The historian notes that in the Israeli Defense Force morale is fundamentally challenged by the daily moral dilemmas of policing a seething Palestinian population. Hundreds of Israeli reserve officers have responded by refusing to serve in the West Bank and Gaza — the first two such objectors were sentenced to short prison terms on Monday. The following day, the mother of a 20-year-old Israeli paratrooper killed at a base in the West Bank blamed "the occupation" for her son's death. "I have no doubt his death was unnecessary, but I am sure I will have a harder time coping with it if I continue to think it was unnecessary, so I prefer to make things 'pretty' by saying he died while protecting his country," said Malka Tzemach. "But I do not believe that."

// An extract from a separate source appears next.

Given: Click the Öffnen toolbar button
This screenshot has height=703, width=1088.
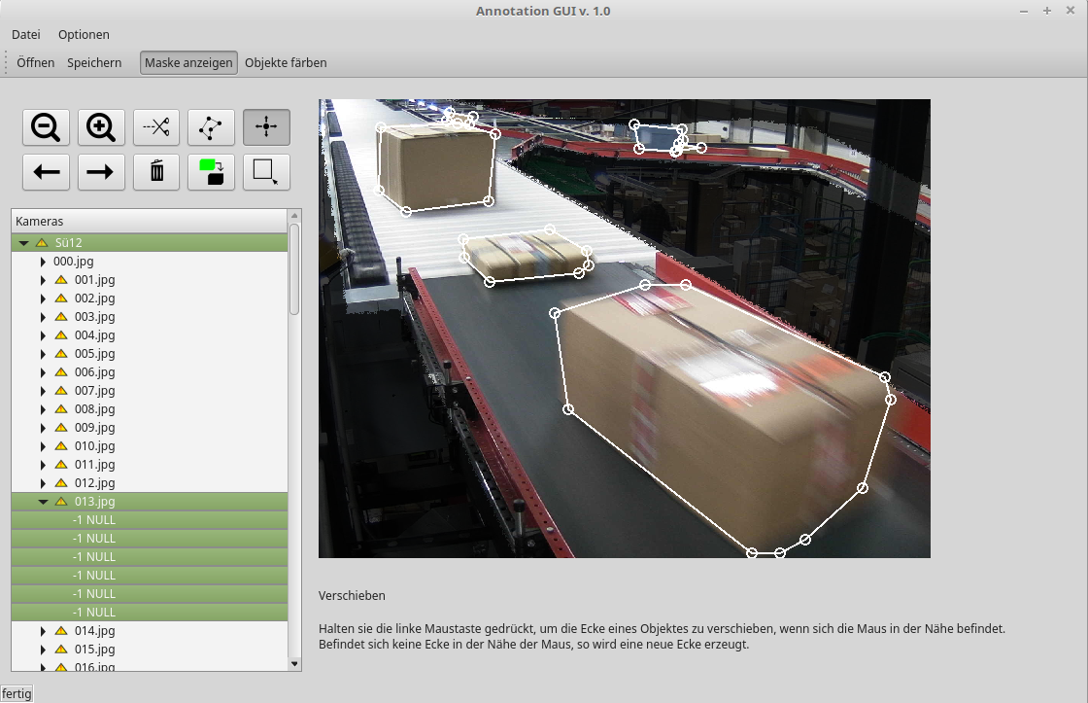Looking at the screenshot, I should click(36, 62).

Van Creveld believes the IDF is in a no-win situation. Failure to react harshly to Palestinian attacks only encourages more attacks; but reacting harshly to Palestinian attacks also spurs more attacks. And, he warns, the Palestinians have the greater capacity to absorb casualties. "As Israel's own experience in its War of Independence shows, no sacrifice is too great for a people seeking their freedom," Van Creveld writes. "Compared to the 1 per cent of the Jewish population who died in that conflict, Palestinian casualties so far have been minute."

Van Creveld's solution? Get Israel out of the West Bank and Gaza, and build a wall to keep Palestinians out of Israel. That jibes with the thinking of Ariel Sharon's Labor Party coalition partners, who want to negotiate a political separation between Israel and a Palestinian state. But Sharon is caught between that option and the demands of his own political base for a military-political plan to destroy the Palestinian Authority.

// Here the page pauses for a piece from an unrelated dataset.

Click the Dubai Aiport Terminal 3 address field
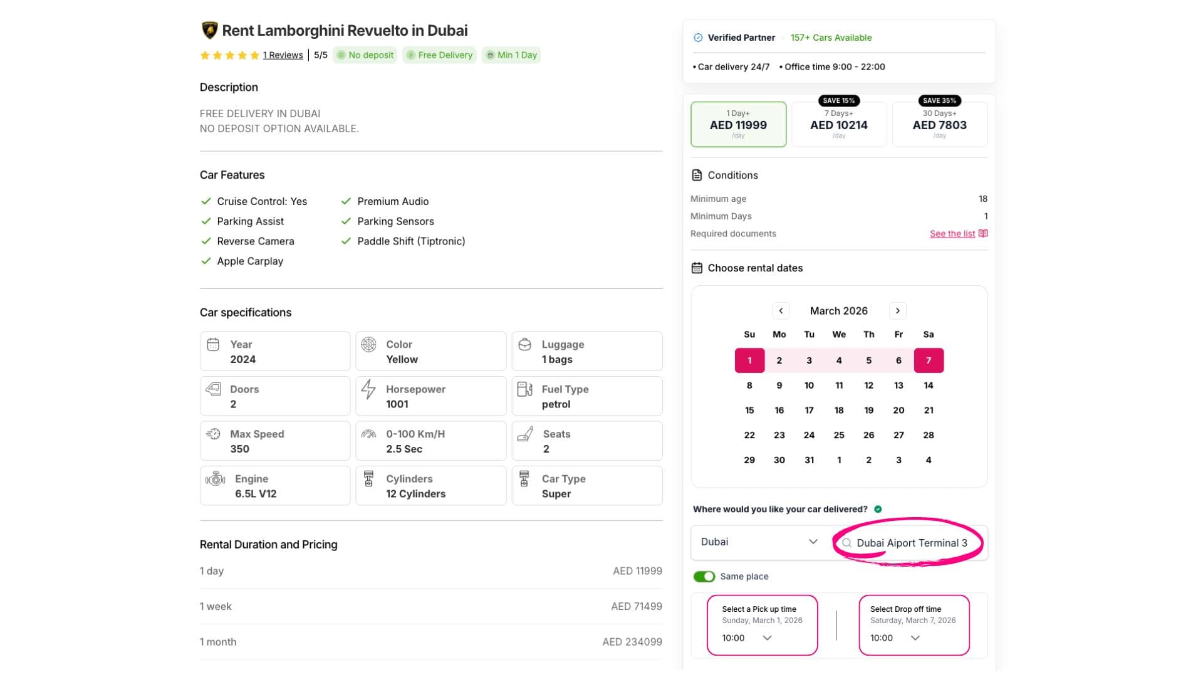The height and width of the screenshot is (677, 1203). pyautogui.click(x=912, y=543)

Former prime minister Benjamin Netanyahu has made Sharon's failure to end the Palestinian uprising the centerpiece of his own campaign for a political comeback. The alternative program he outlined to TIME this week is a far more extensive invasion of PA territory than the one Sharon launched two weeks ago. Its objective would be to drive Arafat back into exile — Netanyahu believes the Palestinian leader can't be trusted to stop terror attacks, let alone conclude a peace deal with Israel — and to take down and disarm not only the various militia and terrorist cells but also the security structures of the PA itself. Once the IDF has cleared all weapons out of the West Bank and Gaza, says Netanyahu, the Israeli forces could withdraw to unspecified "defensible positions" (certainly not the 1967 borders) and wait for the emergence of a Palestinian leadership ready to do a deal with Israel.

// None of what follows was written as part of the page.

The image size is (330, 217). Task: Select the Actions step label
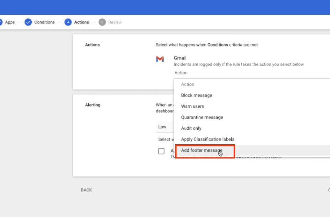pos(81,22)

Pie-in-the-sky, say Sharon loyalists of Netanyahu's plan. But the problem for the prime minister is that right now his own approval ratings are at an all-time low, and Netanyahu can count on a majority of Likud Party members to make him, rather than Sharon, their candidate in any new election.

Not even a new cease-fire can buy Sharon much respite from Israel's basic dilemma over the West Bank and Gaza. If a truce is concluded, it's simply Step 1 on the path prescribed by the Mitchell and Tenet plans back to negotiating a two-state solution with Arafat. And if it fails, it simply plunges Israelis — and Palestinians — ever deeper into the horrors of a present that cannot hold.